Input data Block Start

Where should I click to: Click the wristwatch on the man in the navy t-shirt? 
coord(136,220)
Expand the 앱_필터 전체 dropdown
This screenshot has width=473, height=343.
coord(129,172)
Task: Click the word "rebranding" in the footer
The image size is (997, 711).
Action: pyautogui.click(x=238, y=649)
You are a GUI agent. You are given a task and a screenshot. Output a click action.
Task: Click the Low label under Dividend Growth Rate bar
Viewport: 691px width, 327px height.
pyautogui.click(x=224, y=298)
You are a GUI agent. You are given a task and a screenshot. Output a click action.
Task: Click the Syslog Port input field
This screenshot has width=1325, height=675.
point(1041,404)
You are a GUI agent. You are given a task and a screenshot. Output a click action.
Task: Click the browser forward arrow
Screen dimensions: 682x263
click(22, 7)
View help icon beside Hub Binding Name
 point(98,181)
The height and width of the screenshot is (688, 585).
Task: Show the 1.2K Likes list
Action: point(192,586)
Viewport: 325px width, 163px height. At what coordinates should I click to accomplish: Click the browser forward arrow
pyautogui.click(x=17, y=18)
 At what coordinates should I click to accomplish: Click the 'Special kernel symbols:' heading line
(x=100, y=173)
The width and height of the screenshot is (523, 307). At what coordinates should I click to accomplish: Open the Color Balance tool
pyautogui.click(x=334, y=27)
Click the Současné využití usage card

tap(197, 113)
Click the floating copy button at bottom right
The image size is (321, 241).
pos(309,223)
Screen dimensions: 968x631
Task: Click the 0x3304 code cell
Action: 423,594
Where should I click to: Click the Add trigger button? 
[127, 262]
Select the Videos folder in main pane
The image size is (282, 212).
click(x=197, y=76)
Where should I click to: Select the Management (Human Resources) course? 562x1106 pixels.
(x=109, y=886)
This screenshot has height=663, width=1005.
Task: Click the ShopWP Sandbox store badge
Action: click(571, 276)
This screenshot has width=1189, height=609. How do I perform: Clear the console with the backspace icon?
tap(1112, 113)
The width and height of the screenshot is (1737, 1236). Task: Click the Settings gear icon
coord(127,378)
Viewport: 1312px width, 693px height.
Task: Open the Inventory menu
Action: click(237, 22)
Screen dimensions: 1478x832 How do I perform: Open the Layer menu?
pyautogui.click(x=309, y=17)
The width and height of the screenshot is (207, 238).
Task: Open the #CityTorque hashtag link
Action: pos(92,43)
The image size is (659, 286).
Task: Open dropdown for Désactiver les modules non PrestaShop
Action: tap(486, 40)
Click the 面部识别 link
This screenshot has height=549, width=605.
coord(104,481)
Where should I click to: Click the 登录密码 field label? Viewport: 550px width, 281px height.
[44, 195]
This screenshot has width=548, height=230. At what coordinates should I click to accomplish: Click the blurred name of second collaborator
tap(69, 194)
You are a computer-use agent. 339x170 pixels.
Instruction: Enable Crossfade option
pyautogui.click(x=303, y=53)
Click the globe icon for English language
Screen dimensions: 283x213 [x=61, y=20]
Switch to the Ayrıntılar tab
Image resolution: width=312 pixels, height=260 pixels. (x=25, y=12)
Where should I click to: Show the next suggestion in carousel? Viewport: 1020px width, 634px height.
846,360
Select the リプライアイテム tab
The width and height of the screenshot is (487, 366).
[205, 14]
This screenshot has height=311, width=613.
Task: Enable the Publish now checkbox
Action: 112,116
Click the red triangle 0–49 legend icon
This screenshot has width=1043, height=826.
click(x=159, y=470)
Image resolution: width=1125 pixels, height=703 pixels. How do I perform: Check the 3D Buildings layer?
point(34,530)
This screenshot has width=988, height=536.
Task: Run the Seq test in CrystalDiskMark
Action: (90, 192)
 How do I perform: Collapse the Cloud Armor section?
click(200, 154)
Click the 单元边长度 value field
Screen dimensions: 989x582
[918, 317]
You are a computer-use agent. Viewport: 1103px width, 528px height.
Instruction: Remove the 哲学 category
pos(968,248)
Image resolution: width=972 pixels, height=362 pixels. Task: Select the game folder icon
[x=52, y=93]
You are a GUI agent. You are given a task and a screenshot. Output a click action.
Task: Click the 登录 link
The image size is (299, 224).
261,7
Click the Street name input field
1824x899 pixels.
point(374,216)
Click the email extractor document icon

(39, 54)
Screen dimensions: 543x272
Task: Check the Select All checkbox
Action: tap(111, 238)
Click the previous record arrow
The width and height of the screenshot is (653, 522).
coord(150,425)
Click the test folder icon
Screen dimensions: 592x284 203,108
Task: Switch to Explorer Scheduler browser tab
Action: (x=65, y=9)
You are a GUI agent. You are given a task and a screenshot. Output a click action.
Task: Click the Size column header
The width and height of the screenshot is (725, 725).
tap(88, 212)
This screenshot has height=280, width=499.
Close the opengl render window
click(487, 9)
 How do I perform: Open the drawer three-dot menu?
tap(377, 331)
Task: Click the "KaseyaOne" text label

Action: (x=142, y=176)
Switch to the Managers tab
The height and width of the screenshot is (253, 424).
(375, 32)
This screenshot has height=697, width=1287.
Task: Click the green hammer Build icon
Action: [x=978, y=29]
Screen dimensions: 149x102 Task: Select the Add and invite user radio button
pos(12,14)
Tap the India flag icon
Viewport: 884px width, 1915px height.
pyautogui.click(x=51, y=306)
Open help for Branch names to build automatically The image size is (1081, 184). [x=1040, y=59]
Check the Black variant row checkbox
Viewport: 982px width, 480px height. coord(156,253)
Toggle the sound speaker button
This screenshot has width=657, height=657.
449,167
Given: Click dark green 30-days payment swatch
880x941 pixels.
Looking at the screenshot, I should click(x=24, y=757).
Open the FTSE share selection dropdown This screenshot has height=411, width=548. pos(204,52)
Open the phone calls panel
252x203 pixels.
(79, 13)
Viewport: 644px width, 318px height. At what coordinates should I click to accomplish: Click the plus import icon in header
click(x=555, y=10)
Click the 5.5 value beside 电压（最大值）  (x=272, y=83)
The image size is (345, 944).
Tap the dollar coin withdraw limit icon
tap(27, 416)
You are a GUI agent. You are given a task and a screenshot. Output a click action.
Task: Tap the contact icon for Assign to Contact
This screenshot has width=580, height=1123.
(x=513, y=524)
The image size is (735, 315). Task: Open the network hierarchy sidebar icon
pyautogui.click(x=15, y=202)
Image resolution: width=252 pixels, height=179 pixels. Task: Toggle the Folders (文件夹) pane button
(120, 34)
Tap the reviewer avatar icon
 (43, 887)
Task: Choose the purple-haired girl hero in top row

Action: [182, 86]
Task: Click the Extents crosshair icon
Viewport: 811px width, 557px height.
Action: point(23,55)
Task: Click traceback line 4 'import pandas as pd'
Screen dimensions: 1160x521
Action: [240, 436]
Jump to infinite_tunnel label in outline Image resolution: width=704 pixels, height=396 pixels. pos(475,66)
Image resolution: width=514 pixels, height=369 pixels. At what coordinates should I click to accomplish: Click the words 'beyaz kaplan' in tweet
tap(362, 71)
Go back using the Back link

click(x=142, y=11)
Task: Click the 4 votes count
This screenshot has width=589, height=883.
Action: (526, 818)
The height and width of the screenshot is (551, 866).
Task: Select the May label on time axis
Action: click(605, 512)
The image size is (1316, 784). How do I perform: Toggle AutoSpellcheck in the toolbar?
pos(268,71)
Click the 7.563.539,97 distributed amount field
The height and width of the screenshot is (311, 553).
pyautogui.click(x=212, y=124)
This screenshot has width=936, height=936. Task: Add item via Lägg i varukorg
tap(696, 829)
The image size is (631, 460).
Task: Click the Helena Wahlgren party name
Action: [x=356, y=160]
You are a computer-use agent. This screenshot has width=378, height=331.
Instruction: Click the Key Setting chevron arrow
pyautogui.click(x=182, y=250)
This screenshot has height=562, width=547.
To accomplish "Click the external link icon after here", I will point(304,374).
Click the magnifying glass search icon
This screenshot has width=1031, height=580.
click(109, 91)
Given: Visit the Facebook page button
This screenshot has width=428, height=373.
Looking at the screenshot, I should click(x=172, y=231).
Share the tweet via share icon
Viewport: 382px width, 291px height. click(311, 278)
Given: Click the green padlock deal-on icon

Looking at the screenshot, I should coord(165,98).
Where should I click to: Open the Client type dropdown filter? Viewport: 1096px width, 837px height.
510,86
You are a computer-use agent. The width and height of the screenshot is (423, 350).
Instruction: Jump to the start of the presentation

Input data Block End

# Directions for this task:
Scan the entries above for the word "computer". Report the lines that hold it.

# Result:
You are a computer-use agent. 339x170 pixels.
You are a computer-use agent. Viewport: 1103px width, 528px height.
You are a computer-use agent. This screenshot has width=378, height=331.
You are a computer-use agent. The width and height of the screenshot is (423, 350).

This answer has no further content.